ITEMS |

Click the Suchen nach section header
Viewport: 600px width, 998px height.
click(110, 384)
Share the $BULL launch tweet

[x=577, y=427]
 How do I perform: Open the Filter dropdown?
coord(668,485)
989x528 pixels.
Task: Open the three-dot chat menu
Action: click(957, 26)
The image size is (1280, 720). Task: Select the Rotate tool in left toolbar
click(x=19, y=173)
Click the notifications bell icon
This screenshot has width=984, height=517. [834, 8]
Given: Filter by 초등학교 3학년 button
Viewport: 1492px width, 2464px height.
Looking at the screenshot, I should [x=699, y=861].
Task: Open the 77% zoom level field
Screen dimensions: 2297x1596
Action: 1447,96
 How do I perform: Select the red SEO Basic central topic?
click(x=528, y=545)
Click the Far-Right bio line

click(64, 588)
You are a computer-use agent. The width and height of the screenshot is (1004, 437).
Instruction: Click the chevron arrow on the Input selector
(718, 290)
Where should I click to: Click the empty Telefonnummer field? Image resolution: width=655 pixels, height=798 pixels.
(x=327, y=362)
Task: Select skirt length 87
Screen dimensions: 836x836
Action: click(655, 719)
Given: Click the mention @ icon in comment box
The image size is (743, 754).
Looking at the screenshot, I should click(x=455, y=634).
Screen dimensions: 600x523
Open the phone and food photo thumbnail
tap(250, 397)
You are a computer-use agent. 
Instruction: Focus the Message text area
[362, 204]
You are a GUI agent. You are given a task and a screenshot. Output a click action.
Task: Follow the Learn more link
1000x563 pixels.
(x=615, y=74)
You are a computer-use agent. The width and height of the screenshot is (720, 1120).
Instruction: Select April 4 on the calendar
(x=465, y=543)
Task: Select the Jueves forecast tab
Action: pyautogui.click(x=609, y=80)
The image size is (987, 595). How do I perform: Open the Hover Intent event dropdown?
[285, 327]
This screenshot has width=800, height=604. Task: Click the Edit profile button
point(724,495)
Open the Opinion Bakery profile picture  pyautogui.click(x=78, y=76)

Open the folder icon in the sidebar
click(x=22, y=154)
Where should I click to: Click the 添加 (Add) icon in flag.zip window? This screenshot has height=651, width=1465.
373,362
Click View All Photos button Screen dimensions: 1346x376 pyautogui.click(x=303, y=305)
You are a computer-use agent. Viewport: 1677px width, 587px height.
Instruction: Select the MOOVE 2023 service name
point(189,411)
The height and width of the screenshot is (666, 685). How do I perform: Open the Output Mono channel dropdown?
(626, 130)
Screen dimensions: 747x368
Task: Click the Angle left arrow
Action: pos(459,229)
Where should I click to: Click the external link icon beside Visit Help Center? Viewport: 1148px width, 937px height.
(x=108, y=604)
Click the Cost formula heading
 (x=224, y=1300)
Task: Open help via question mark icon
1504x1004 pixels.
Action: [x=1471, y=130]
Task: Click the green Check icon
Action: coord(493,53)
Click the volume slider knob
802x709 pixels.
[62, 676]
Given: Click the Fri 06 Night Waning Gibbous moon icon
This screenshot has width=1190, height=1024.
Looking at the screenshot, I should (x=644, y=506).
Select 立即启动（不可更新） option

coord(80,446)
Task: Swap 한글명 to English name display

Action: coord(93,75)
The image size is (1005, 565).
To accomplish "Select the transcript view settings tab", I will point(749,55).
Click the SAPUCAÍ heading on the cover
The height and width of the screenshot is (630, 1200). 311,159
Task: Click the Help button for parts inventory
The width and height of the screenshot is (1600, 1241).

GIVEN PROBLEM | Please give all of the rows above as a numbered list, leaving out any blank lines.

CORRECT RESULT |
1. Click the Suchen nach section header
2. Viewport: 600px width, 998px height.
3. click(110, 384)
4. Share the $BULL launch tweet
5. [x=577, y=427]
6.  How do I perform: Open the Filter dropdown?
7. coord(668,485)
8. 989x528 pixels.
9. Task: Open the three-dot chat menu
10. Action: click(957, 26)
11. The image size is (1280, 720). Task: Select the Rotate tool in left toolbar
12. click(x=19, y=173)
13. Click the notifications bell icon
14. This screenshot has width=984, height=517. [834, 8]
15. Given: Filter by 초등학교 3학년 button
16. Viewport: 1492px width, 2464px height.
17. Looking at the screenshot, I should [x=699, y=861].
18. Task: Open the 77% zoom level field
19. Screen dimensions: 2297x1596
20. Action: 1447,96
21.  How do I perform: Select the red SEO Basic central topic?
22. click(x=528, y=545)
23. Click the Far-Right bio line
24. click(64, 588)
25. You are a computer-use agent. The width and height of the screenshot is (1004, 437).
26. Instruction: Click the chevron arrow on the Input selector
27. (718, 290)
28. Where should I click to: Click the empty Telefonnummer field? Image resolution: width=655 pixels, height=798 pixels.
29. (x=327, y=362)
30. Task: Select skirt length 87
31. Screen dimensions: 836x836
32. Action: click(655, 719)
33. Given: Click the mention @ icon in comment box
34. The image size is (743, 754).
35. Looking at the screenshot, I should click(x=455, y=634).
36. Screen dimensions: 600x523
37. Open the phone and food photo thumbnail
38. tap(250, 397)
39. You are a computer-use agent. 
40. Instruction: Focus the Message text area
41. [362, 204]
42. You are a GUI agent. You are given a task and a screenshot. Output a click action.
43. Task: Follow the Learn more link
44. 1000x563 pixels.
45. (x=615, y=74)
46. You are a computer-use agent. The width and height of the screenshot is (720, 1120).
47. Instruction: Select April 4 on the calendar
48. (x=465, y=543)
49. Task: Select the Jueves forecast tab
50. Action: pyautogui.click(x=609, y=80)
51. The image size is (987, 595). How do I perform: Open the Hover Intent event dropdown?
52. [285, 327]
53. This screenshot has width=800, height=604. Task: Click the Edit profile button
54. point(724,495)
55. Open the Opinion Bakery profile picture  pyautogui.click(x=78, y=76)
56. Open the folder icon in the sidebar
57. click(x=22, y=154)
58. Where should I click to: Click the 添加 (Add) icon in flag.zip window? This screenshot has height=651, width=1465.
59. 373,362
60. Click View All Photos button Screen dimensions: 1346x376 pyautogui.click(x=303, y=305)
61. You are a computer-use agent. Viewport: 1677px width, 587px height.
62. Instruction: Select the MOOVE 2023 service name
63. point(189,411)
64. The height and width of the screenshot is (666, 685). How do I perform: Open the Output Mono channel dropdown?
65. (626, 130)
66. Screen dimensions: 747x368
67. Task: Click the Angle left arrow
68. Action: pos(459,229)
69. Where should I click to: Click the external link icon beside Visit Help Center? Viewport: 1148px width, 937px height.
70. (x=108, y=604)
71. Click the Cost formula heading
72.  (x=224, y=1300)
73. Task: Open help via question mark icon
74. 1504x1004 pixels.
75. Action: [x=1471, y=130]
76. Task: Click the green Check icon
77. Action: coord(493,53)
78. Click the volume slider knob
79. 802x709 pixels.
80. [62, 676]
81. Given: Click the Fri 06 Night Waning Gibbous moon icon
82. This screenshot has width=1190, height=1024.
83. Looking at the screenshot, I should (x=644, y=506).
84. Select 立即启动（不可更新） option
85. coord(80,446)
86. Task: Swap 한글명 to English name display
87. Action: coord(93,75)
88. The image size is (1005, 565).
89. To accomplish "Select the transcript view settings tab", I will point(749,55).
90. Click the SAPUCAÍ heading on the cover
91. The height and width of the screenshot is (630, 1200). 311,159
92. Task: Click the Help button for parts inventory
93. The width and height of the screenshot is (1600, 1241).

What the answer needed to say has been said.